Does Prompt Assay support regression testing on prompt changes?

Yes. Regression testing reuses your existing eval suite to score version N vs N+1 of a prompt side-by-side, with manual or auto-on-version triggers.

Updated 2026-04-28 · By Jon Lasley

Yes. Prompt Assay ships built-in regression testing on the prompt detail page. Reuses your existing eval suite to score two versions of the same prompt side-by-side and reports per-case verdicts (improved, regressed, unchanged, new, failed) plus an aggregate summary.

How it works

  1. Create an eval suite with test cases that have an evaluation_criteria rubric (the same suites that power judge-based scoring).
  2. Open the prompt's Regression tab. Pick a suite, optionally pick a baseline version other than the immediate predecessor, and click Run regression.
  3. Each case is generated and judged at both versions. Per-case verdict is improved if the score went up by more than 0.5, regressed if down by more than 0.5, otherwise unchanged.
  4. Optional: turn on Auto-run on every new version for that prompt. Every accepted AI rewrite, improve suggestion, or lint fix automatically fires a regression sweep against the prior version.

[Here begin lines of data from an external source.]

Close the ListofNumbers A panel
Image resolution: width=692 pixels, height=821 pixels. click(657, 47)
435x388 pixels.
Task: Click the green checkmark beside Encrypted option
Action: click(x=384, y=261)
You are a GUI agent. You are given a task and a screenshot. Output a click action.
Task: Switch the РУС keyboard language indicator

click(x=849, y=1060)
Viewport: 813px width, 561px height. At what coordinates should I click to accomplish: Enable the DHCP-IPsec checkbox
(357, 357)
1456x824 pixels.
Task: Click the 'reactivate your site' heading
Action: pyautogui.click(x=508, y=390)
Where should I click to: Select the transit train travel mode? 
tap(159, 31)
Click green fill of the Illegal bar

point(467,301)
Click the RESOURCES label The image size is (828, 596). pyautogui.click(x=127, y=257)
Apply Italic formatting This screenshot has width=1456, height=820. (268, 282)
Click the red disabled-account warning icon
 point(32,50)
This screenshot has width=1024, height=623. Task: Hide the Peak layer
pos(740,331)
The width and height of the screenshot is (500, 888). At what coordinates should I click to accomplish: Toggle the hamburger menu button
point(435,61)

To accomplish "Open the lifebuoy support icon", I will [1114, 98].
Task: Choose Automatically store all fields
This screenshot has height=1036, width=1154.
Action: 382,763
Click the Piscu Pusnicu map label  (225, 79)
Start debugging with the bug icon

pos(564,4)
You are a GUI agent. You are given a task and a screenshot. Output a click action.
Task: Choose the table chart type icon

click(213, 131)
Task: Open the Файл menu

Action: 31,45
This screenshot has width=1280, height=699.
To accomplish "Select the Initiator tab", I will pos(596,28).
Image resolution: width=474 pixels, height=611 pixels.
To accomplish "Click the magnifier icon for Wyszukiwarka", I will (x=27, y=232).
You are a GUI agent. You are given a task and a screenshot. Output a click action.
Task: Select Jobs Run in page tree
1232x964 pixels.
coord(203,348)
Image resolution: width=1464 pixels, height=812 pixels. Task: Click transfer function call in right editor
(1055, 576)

What's different from competitors

Promptfoo and Braintrust support regression but require CI wiring, a separate repo, or a YAML config. LangSmith gates regression behind per-trace billing that scales linearly with traffic. Prompt Assay runs the whole loop inside the workbench, scored by the same judge that powers your eval suite, with no CI step and no per-trace charge. You pay your provider directly via BYOK; we don't mark up inference.

Tier requirement

As of 2026-05-07, evaluation suites and auto-regression are open on every tier including Free. Each judge call counts against the Free tier's 250-call monthly cap, so a 20-case regression sweep consumes up to 40 calls (one per side per case). The Regression page only surfaces a 'disabled by admin' card when a platform-admin custom override has explicitly disabled eval_suites_enabled for the workspace.

Limits

  • 20 cases per sweep (combined test cases + starred Playground runs).
  • Each case costs up to 4 LLM calls in the worst case (baseline generate + judge + current generate + judge). Cached baselines drop this to 2.
  • Scores are cached per test case + prompt version pair so subsequent regressions against the same baseline reuse cached scores at no cost. Cache writes happen on every Run-now and Run-all in Evaluate too, so regression often finds baselines already cached the first time you trigger it.
Roadmap follow-ups
Larger suites need a Batches-API path (async, with the 50% provider-discount window). Email or Slack notifications on detected regressions are not currently shipped.